**Your goal:**
Copy each line from the listing below where the word "item" shows up.
====== Data excerpts ======
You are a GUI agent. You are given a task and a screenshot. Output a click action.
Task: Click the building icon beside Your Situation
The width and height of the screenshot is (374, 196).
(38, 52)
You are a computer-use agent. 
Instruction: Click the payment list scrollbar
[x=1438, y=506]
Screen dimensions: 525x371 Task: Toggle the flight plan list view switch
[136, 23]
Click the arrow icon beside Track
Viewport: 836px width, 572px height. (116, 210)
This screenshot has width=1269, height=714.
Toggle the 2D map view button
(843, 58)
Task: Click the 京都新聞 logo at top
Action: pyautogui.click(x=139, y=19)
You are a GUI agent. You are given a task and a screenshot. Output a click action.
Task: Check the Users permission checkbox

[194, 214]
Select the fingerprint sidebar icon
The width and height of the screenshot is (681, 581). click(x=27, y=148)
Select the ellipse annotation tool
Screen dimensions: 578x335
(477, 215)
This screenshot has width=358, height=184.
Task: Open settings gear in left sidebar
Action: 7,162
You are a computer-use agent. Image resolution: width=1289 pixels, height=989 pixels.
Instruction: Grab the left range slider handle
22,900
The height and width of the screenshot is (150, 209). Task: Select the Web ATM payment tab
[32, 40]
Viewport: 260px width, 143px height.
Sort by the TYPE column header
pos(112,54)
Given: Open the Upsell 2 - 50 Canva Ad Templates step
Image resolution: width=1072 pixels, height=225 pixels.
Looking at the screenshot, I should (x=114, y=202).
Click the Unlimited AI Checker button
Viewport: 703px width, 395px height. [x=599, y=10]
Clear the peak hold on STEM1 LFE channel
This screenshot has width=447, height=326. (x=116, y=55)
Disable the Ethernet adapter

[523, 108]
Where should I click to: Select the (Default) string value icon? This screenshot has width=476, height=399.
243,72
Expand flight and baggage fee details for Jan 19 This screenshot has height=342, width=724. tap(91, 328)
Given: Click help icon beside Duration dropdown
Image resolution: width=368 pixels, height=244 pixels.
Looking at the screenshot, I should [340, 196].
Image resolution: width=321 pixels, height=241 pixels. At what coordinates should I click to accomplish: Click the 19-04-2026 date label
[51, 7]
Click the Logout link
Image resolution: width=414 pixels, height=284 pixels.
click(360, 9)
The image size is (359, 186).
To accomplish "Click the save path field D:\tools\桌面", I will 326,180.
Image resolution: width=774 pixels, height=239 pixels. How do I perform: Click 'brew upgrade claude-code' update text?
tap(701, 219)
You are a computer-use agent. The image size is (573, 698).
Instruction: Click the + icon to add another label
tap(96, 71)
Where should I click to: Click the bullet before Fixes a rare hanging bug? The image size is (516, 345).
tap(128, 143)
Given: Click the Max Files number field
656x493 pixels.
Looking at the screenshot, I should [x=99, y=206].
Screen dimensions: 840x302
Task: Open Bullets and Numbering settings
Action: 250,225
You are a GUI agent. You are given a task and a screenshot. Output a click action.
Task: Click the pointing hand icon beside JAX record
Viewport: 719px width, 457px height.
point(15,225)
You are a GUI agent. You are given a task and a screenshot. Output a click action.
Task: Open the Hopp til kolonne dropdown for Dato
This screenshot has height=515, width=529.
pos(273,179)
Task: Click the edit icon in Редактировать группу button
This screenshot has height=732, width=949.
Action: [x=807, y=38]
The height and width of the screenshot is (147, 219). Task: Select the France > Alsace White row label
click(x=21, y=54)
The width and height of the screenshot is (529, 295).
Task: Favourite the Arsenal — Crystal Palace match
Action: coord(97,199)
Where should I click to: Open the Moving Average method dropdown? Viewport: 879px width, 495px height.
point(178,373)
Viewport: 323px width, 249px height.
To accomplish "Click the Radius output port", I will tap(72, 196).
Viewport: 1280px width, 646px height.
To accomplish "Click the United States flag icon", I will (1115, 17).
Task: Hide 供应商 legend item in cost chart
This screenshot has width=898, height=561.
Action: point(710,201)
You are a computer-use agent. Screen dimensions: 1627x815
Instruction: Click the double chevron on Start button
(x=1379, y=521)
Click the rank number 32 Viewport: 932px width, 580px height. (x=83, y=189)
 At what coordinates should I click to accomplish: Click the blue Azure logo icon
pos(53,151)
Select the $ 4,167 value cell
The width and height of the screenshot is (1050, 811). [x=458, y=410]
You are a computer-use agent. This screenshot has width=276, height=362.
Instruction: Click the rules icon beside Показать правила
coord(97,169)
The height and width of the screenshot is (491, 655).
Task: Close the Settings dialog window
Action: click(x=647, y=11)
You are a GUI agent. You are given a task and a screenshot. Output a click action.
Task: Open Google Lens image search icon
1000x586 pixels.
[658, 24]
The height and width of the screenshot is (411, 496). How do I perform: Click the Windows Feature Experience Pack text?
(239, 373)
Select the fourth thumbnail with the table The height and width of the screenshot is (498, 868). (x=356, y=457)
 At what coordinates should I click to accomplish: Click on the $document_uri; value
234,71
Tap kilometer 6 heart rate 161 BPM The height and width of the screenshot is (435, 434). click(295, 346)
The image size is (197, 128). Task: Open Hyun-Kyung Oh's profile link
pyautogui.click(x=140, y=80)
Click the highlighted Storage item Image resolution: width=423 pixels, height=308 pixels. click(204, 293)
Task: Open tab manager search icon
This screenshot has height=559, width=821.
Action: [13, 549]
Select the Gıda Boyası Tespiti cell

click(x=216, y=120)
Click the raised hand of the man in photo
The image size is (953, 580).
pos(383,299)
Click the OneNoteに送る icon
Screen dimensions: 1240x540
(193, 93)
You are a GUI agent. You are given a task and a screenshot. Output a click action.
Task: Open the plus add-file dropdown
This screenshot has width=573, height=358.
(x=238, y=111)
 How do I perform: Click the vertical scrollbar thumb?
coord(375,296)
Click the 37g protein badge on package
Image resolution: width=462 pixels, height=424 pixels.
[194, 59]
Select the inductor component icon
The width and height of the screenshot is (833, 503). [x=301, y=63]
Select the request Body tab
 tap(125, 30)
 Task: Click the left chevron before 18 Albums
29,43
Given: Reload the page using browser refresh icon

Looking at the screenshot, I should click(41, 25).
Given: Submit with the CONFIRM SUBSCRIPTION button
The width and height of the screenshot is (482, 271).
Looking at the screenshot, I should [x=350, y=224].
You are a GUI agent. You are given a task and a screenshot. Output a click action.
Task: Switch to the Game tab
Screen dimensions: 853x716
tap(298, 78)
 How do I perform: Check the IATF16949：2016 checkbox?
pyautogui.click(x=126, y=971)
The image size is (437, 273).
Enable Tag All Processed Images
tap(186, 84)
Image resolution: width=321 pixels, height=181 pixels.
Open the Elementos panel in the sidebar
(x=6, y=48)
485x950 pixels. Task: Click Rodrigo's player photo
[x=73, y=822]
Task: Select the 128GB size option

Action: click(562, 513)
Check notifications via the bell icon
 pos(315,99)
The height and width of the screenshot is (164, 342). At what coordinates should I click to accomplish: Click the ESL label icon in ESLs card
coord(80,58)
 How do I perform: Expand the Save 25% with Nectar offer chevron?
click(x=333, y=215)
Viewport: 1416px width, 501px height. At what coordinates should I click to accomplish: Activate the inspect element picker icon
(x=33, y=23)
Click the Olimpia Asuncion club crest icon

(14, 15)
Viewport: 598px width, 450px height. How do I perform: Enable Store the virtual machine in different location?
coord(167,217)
======
**Result for this exercise:**
Task: Hide 供应商 legend item in cost chart
Click the highlighted Storage item Image resolution: width=423 pixels, height=308 pixels. click(204, 293)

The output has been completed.